About the D2R Item Generator

The D2R Item Generator builds single Diablo II: Resurrected items — rares, magic items (charms, circlets, rings, and amulets), and crafted items — across all 11 equipment slots: amulets, body armor, belts, boots, charms, circlets, gloves, helms, rings, shields, and weapons. Every roll mirrors the in-game generation pipeline: affix-count weighting, side splits, tier weights, base-specific affix pools, staffmods, and per-base auto-mods.

Rare items follow a 1:2:3:2 affix-count weighting (3, 4, 5, or 6 total affixes), with each affix split between prefix and suffix under a binomial distribution capped at 3 per side. A rare can roll all-prefix (3,0) or all-suffix (0,3) when the total is 3, but counts of 4 or higher must include at least one of each side.

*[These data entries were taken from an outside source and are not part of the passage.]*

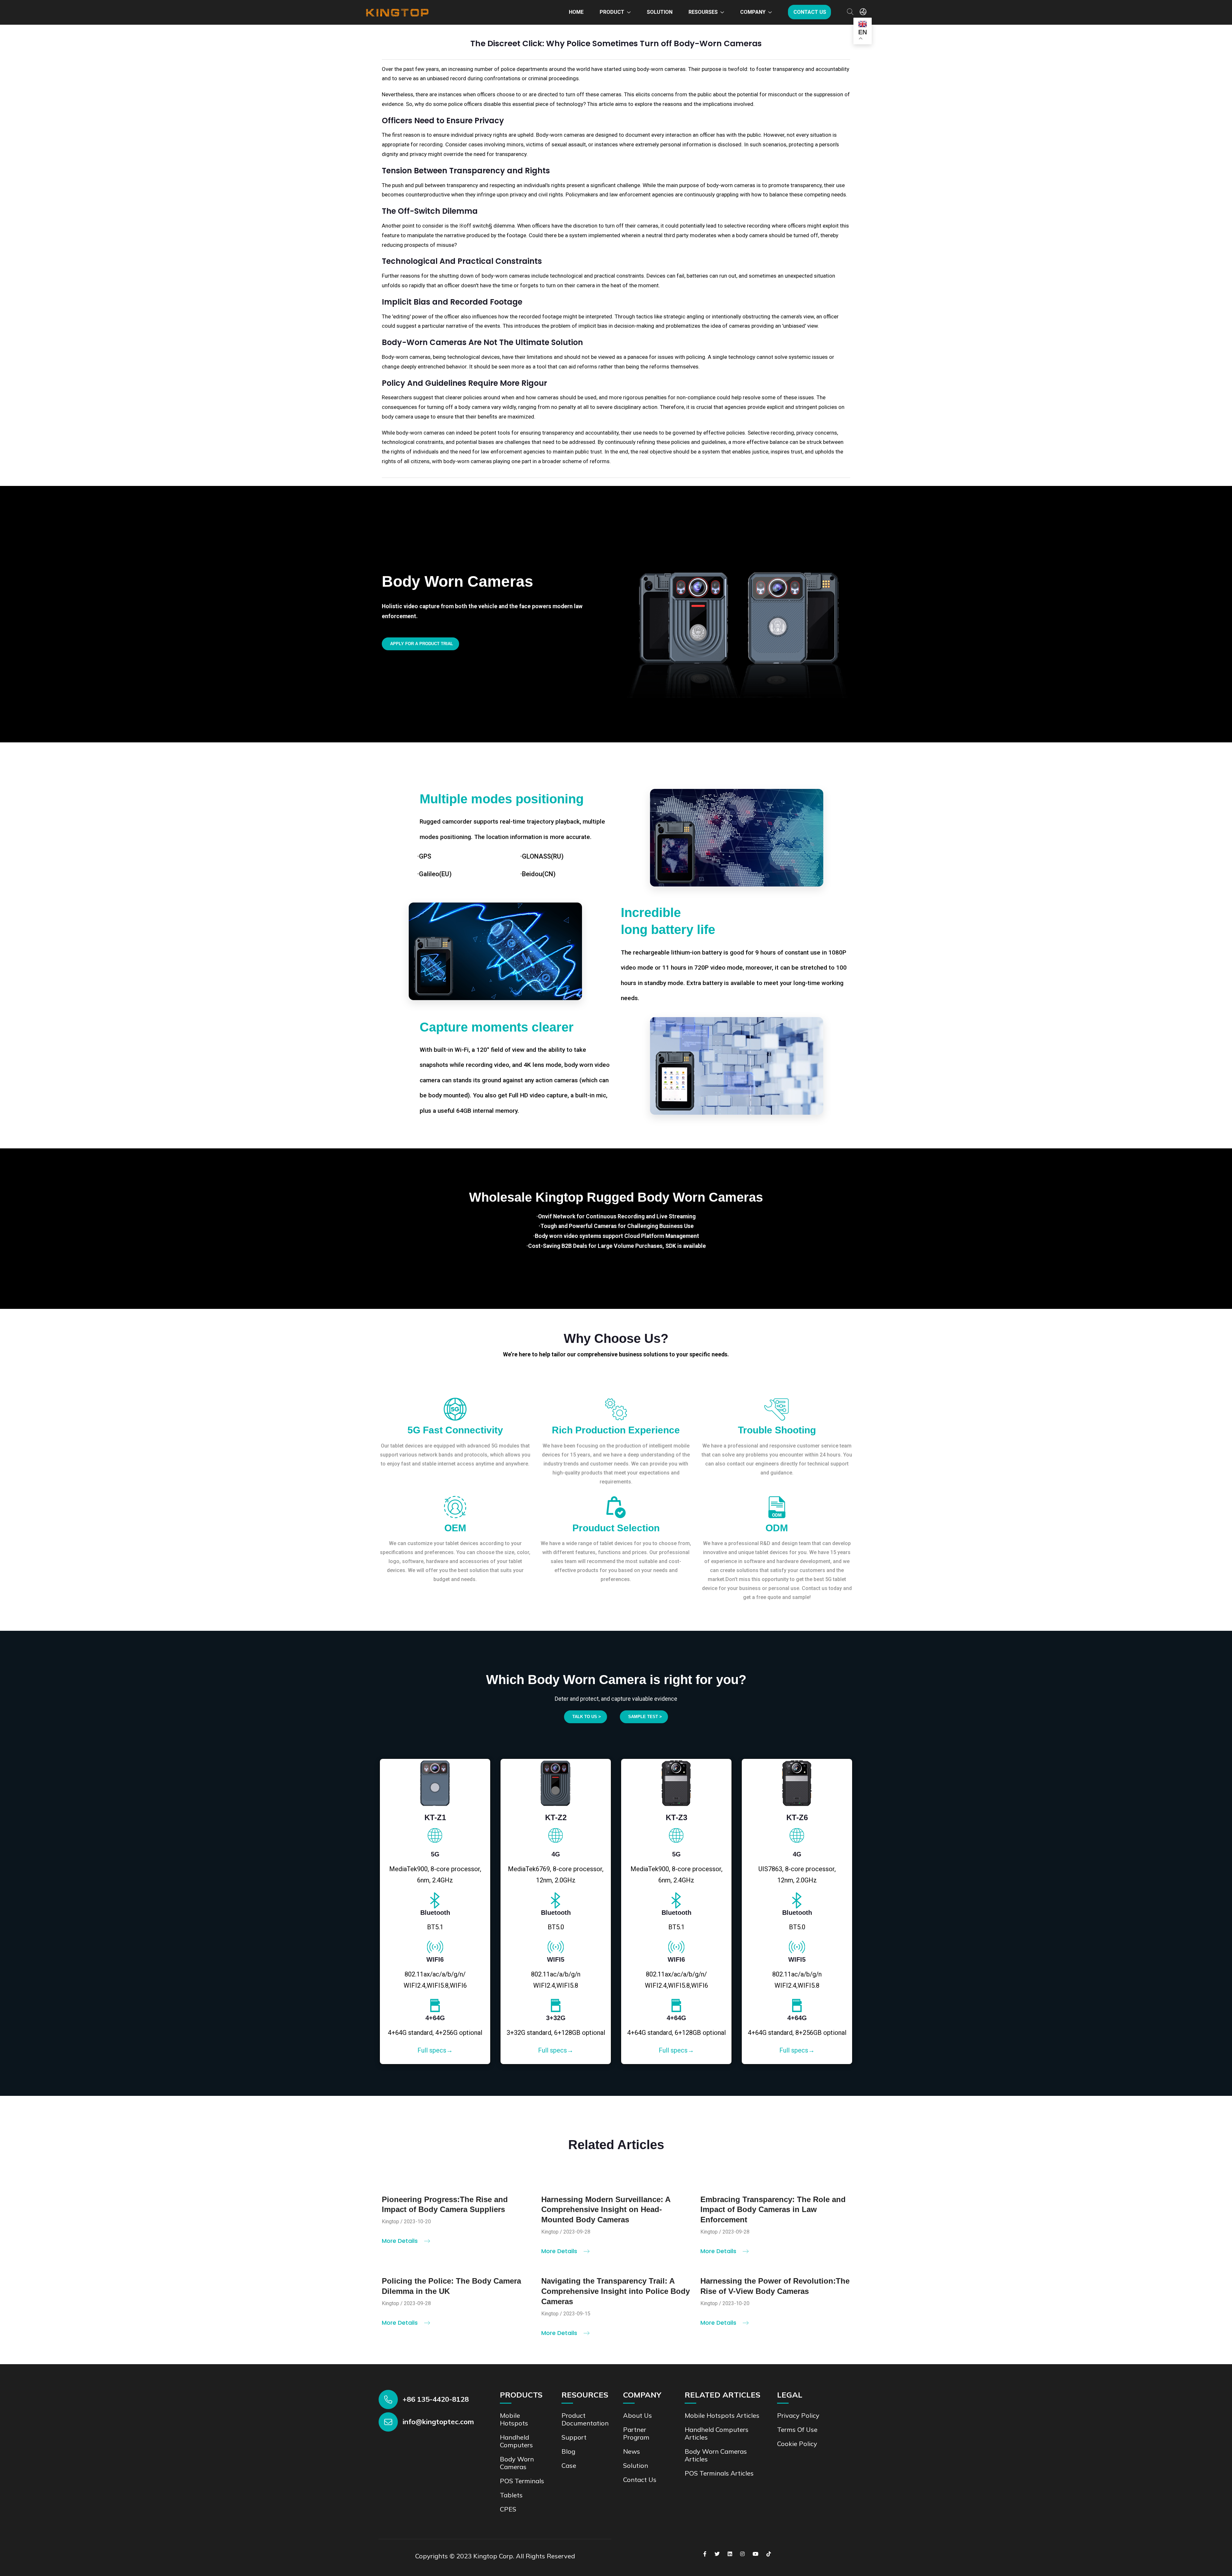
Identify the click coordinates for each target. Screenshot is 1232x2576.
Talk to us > (586, 1716)
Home (576, 12)
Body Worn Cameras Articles (716, 2455)
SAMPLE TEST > (645, 1716)
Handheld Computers (516, 2441)
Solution (659, 12)
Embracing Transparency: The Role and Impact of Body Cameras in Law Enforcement (773, 2209)
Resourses (703, 12)
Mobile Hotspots (514, 2419)
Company (753, 12)
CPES (508, 2509)
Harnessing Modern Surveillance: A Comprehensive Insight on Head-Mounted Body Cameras (605, 2209)
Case (568, 2465)
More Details (400, 2241)
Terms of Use (797, 2429)
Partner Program (636, 2433)
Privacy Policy (798, 2415)
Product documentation (585, 2419)
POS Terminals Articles (719, 2473)
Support (573, 2437)
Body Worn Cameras (517, 2463)
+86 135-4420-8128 (436, 2399)
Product (612, 12)
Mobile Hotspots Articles (722, 2415)
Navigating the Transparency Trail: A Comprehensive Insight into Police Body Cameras (615, 2291)
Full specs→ (435, 2050)
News (631, 2451)
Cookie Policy (797, 2444)
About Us (637, 2415)
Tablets (511, 2495)
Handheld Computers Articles (717, 2433)
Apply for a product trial (421, 643)
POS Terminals (522, 2481)
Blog (568, 2451)
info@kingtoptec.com (438, 2421)
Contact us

The generator's Roll Odds panel exposes the exact probability of any affix combination you build.

Crafted items follow a different recipe entirely: the cube formula stamps 1–4 fixed bonuses (mode-specific, like Blood, Caster, Hit Power, or Safety) plus 1–4 random affixes drawn from a smaller pool. Per-slot eligibility is read directly from cubemain.txt, so only legal combinations are offered — no fictional crafted base × mode pairings exist in the generator.

Unlike static affix lists on wiki pages, every value here is computed: the per-affix pool is filtered by ilvl, base type, and class (where staffmods apply), and the joint probability of your specific build is shown alongside individual affix odds. Picks that look impressive at a glance are often two orders of magnitude rarer than they appear, which is precisely the gap this tool was built to surface.

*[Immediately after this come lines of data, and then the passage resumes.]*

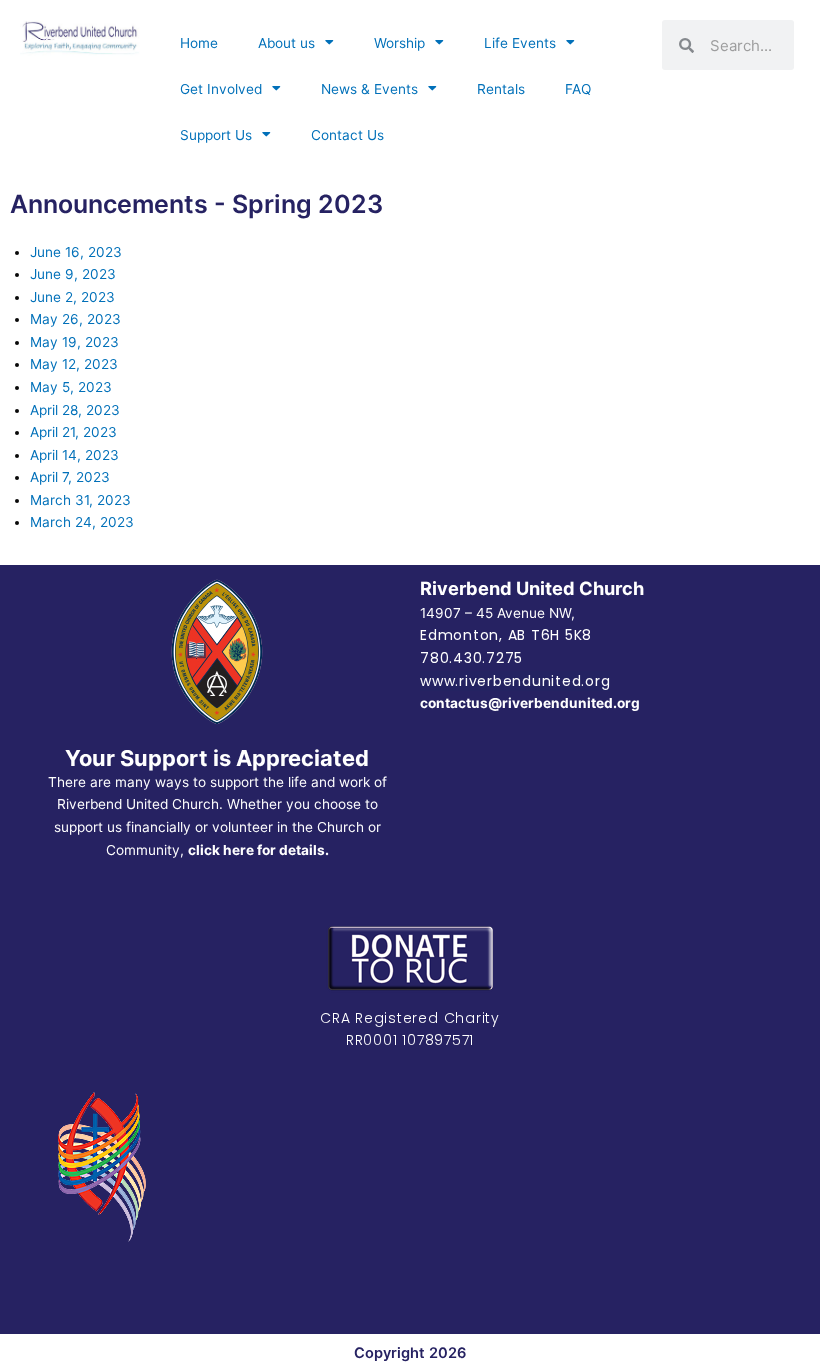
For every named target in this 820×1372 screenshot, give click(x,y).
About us (286, 43)
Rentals (501, 89)
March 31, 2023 (80, 500)
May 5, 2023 (71, 387)
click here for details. (258, 850)
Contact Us (347, 135)
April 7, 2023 (70, 477)
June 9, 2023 (73, 274)
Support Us (216, 135)
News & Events (369, 89)
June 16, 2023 (76, 252)
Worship (399, 43)
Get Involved (221, 89)
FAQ (578, 89)
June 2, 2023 (72, 297)
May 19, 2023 (74, 342)
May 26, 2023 (75, 319)
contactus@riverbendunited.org (530, 703)
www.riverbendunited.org (515, 681)
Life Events (520, 43)
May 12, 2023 (74, 364)
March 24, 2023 (82, 522)
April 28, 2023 (75, 410)
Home (199, 43)
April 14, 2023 (74, 455)
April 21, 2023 (73, 432)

For the full model — the affix pipeline, side-split math, tier weights, staffmod and auto-mod tables, and crafted-recipe sources — see the how it works reference.

Frequently Asked Questions

How does rare item generation actually work in Diablo 2?
Each rare is rolled by drawing an affix count (3–6 under a 1:2:3:2 weighting), then a prefix/suffix split, then individual affixes from a pool filtered by base type and ilvl. Each affix has a tier weight inside the pool, so common low-tier mods appear far more often than rare high-tier ones. The generator implements every step of this pipeline directly.
Why is a 6-affix rare worth more than a 4-affix rare with the same mods?
Affix counts follow a 1:2:3:2 weighting: 3-affix and 6-affix rares each occur ~12.5% / 25% of the time, while 5-affix is the most common at 37.5%. A 6-affix rare is the rarest count and provides more total stat surface. The Roll Odds panel breaks down the contribution of affix-count rarity vs the rarity of the specific affixes you chose.
Can a 3-affix rare ring really roll all prefixes or all suffixes?
Yes — at total affix count 3, the binomial split allows (0,3) and (3,0) configurations because the per-side cap of 3 is exactly met. Counts of 4 and above force at least one prefix and one suffix. This is one of the more counterintuitive parts of the rare model and a common point of confusion in trading communities.
What's the difference between rare, magic, and crafted items?
Rares roll 3–6 random affixes from the full pool. Magic items roll exactly one prefix and one suffix and (in this tool) are surfaced for charms, circlets, rings, and amulets — the four slots where magic-quality is meaningful in practice. Crafted items follow cube recipes: the recipe stamps 1–4 mode-specific bonuses (Blood / Caster / Hit Power / Safety) and adds 1–4 random affixes from a reduced pool. Crafted-item availability per slot is filtered by the actual cubemain.txt recipes.
Are these the actual D2R odds or approximations?
Actual odds. The affix pool, tier weights, base-specific filters, and cube recipes are read from D2's data files (magicprefix.txt, magicsuffix.txt, automagic.txt, cubemain.txt). The roll-odds engine is independently verified against simulation runs and the original ring simulator that informs this tool. Sources are listed in the How It Works reference.
What are auto-mods and staffmods?
Auto-mods are guaranteed mods stamped onto specific subtypes — for example, Necromancer shrunken heads always carry +Necromancer skill bonuses. Staffmods are class-skill bonuses that appear on certain weapon and armor bases (orbs, wands, druid pelts, paladin shields, etc.). Both bypass the normal affix pool and are layered on top of the random rolls.
Why don't all crafted items have the same affixes?
Crafting recipes are slot-specific. A Blood Ring has different bonuses than a Blood Helm, because cubemain.txt defines a separate recipe for each slot/mode combination. Some slot/mode pairs don't exist at all (no Blood Charm, for example). The generator only offers legal recipes, so you won't see fictional combinations.
How do you calculate the joint odds of a specific affix combination?
The joint probability multiplies the affix-count weight, the side-split probability, and each individual affix's pool weight (filtered by base/ilvl). The Roll Odds panel shows the joint probability for the full build and isolates each affix's marginal contribution, so you can see which mods are dragging the odds the most.